Below are some records. Set down exactly the line holding "Tick Bank Reconciled" and every later line through the end, omitting the pictures.

Stored data:
┄┄┄┄┄┄┄┄┄┄

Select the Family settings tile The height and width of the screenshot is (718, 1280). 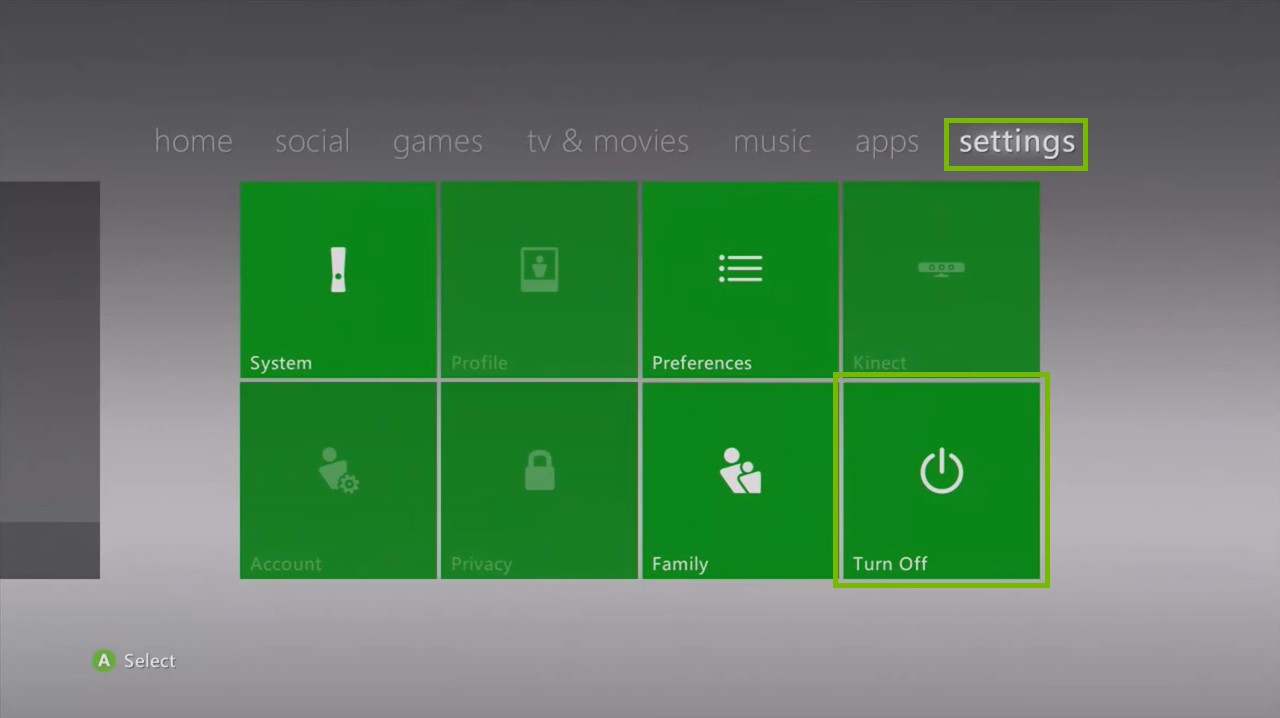739,480
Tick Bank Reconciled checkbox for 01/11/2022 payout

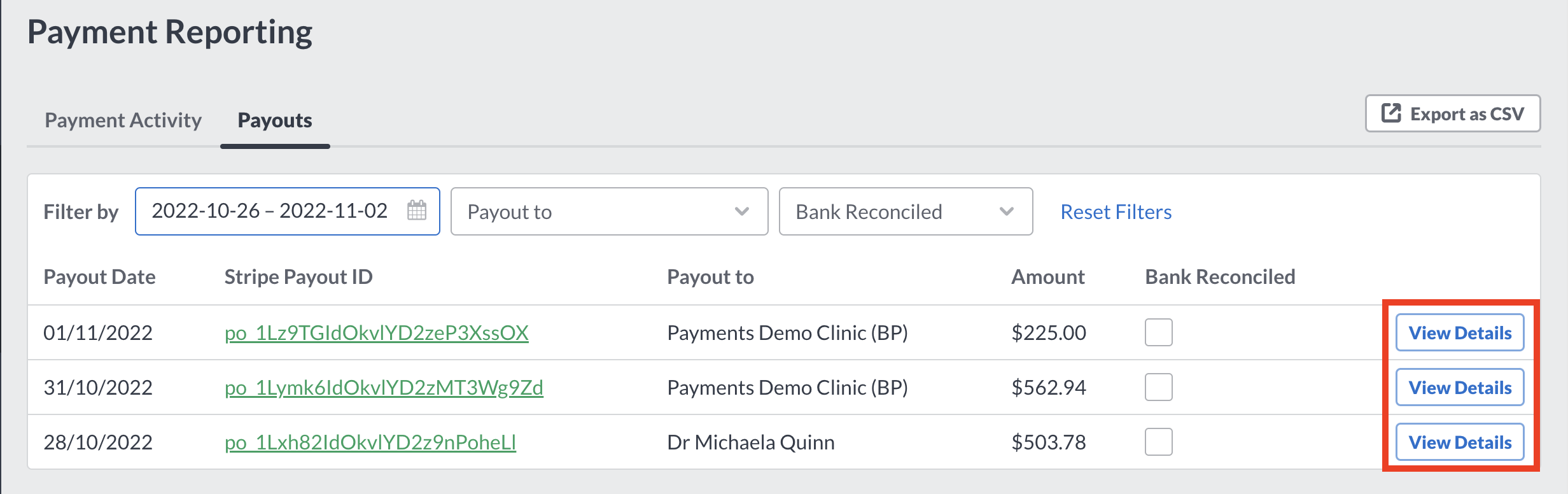click(1158, 332)
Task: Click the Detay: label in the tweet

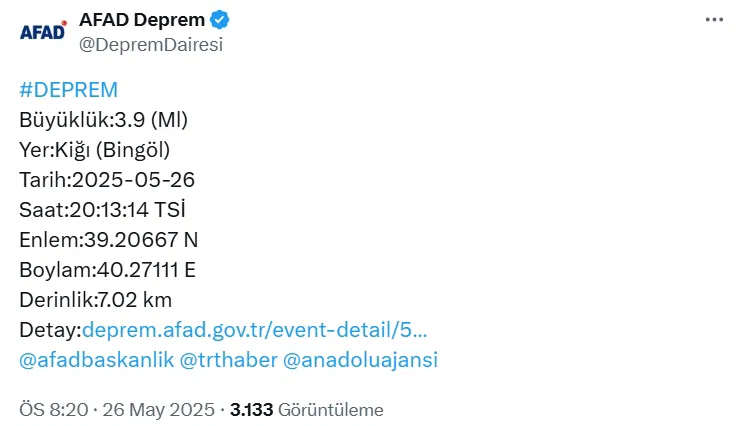Action: (x=50, y=330)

┄┄┄┄┄┄┄┄┄┄

RESULT OF THIS TASK:
Tick Bank Reconciled checkbox for 01/11/2022 payout

click(1158, 332)
Task: Click the Detay: label in the tweet

Action: (x=50, y=330)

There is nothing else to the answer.